Navier-Stokes Simulation of the Flow Around a Leading Edge Film-Cooled Turbine Blade Including the Interior Cooling System and Comparison With Experimental Data

Abstract

The three dimensional flow around an extensively investigated slot film cooled turbine blade is numerically investigated using a multi block finite volume Navier-Stokes solver. Three blowing rates are simulated including the whole geometry of the interior blade cooling system and slots. Due to the ejection at the blade leading edge and the geometry of the cooling slots a very complex turbulent three dimensional flow field is generated. The size and shape of the flow separation zones depending on the film cooling ejection is systematically investigated using several two-equation models, e.g. the standard and low Reynolds k–ε-Model of Lam and Bremhorst (1981) r[4], the extension of Kato/Launder (1993) [3] and the k–ω-Model of Wilcox (1991) [10], whereas the results of the standard k–ε-Model are presented.
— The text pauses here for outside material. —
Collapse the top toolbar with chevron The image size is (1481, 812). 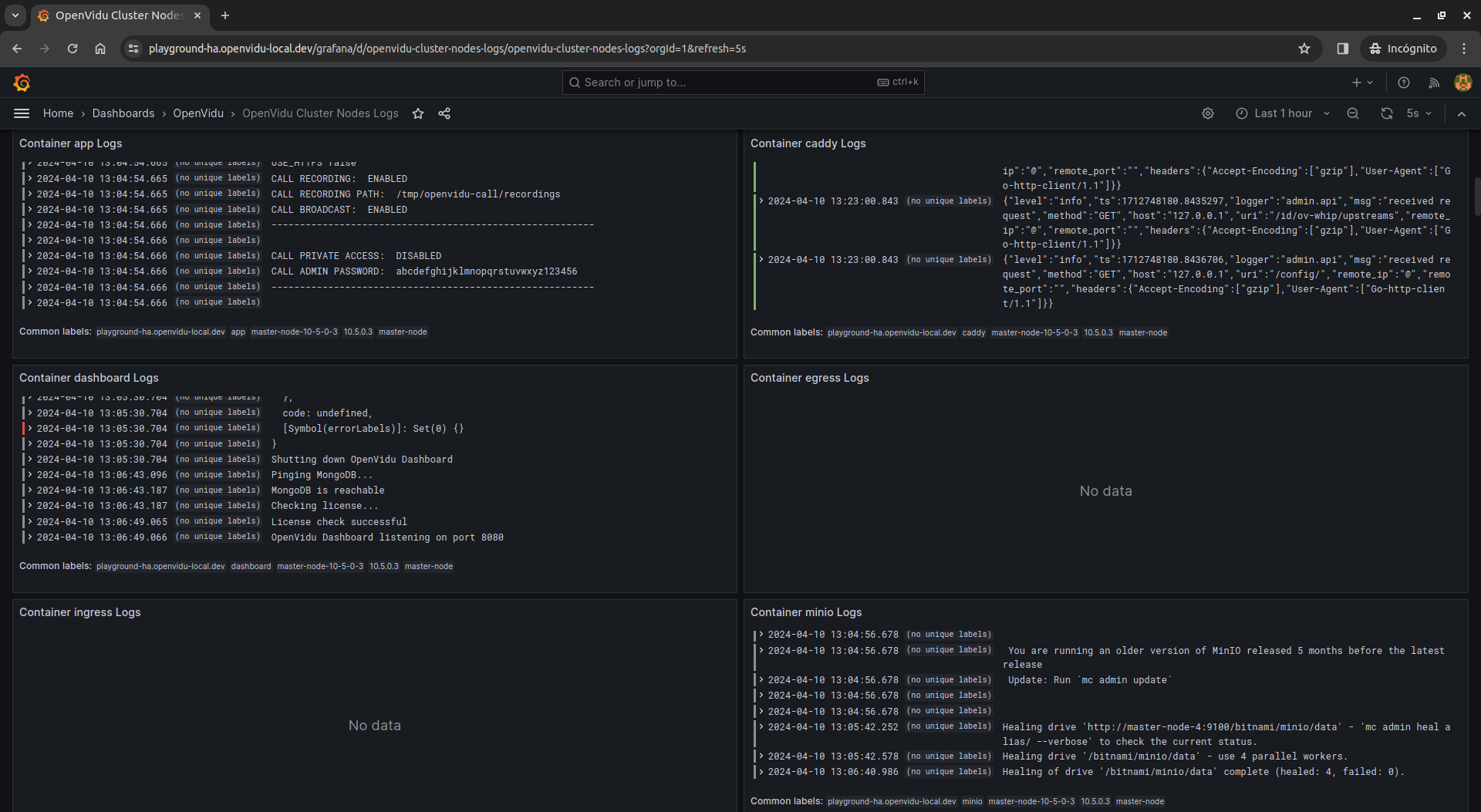click(1462, 113)
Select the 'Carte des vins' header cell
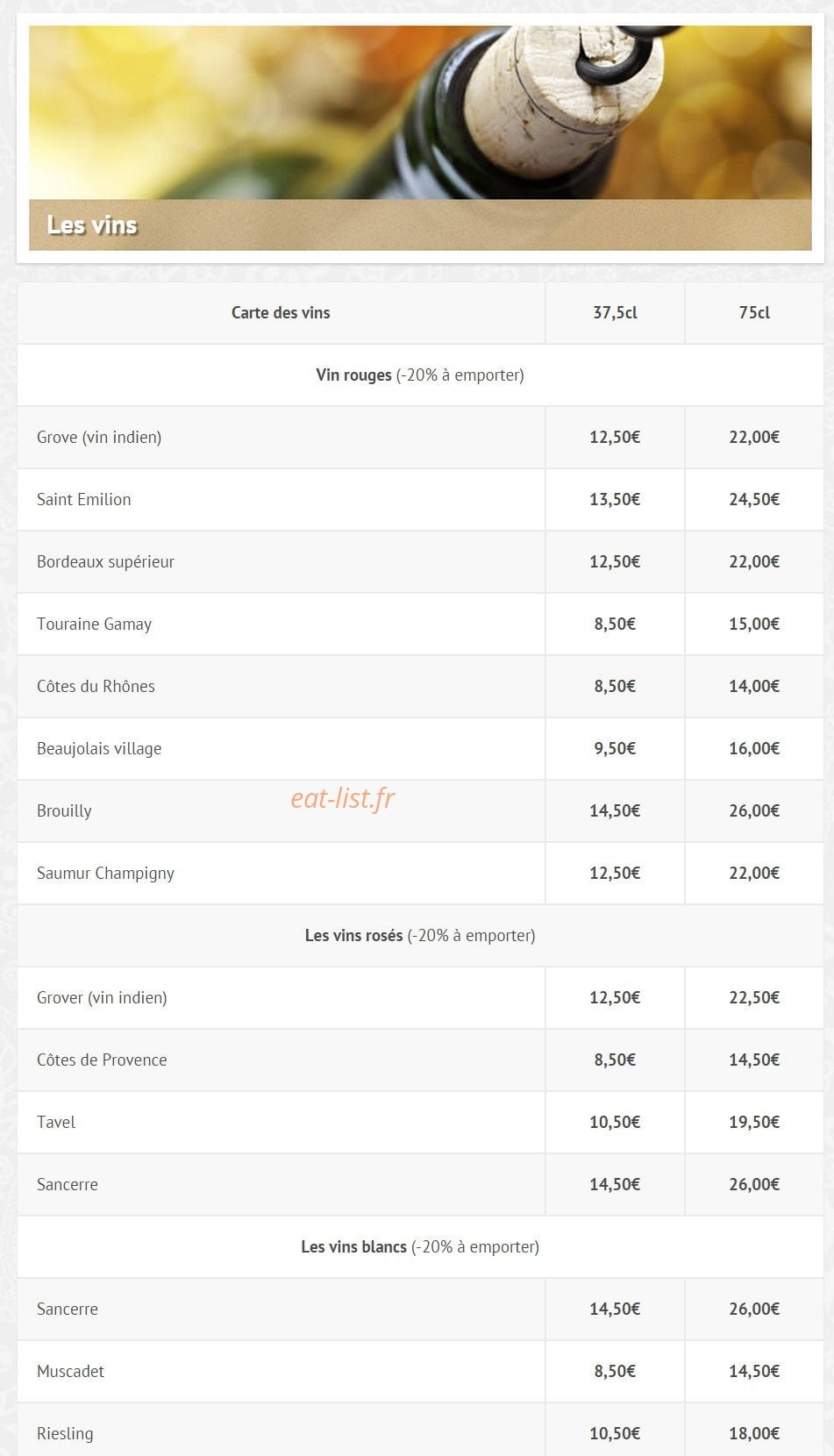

Experimental data obtained by Laser velocimetry, oil-flow pictures and pressure probes are used to understand the complex flow field and to validate the Navier-Stokes solver. The multi-block code applies a traditional Jameson type solver and an implicit solver using several spatial discretization schemes for the convective fluxes. The two-equation models are solved using an RED-BLACK implicit technique with first order spatial upwind discretization to guarantee stability.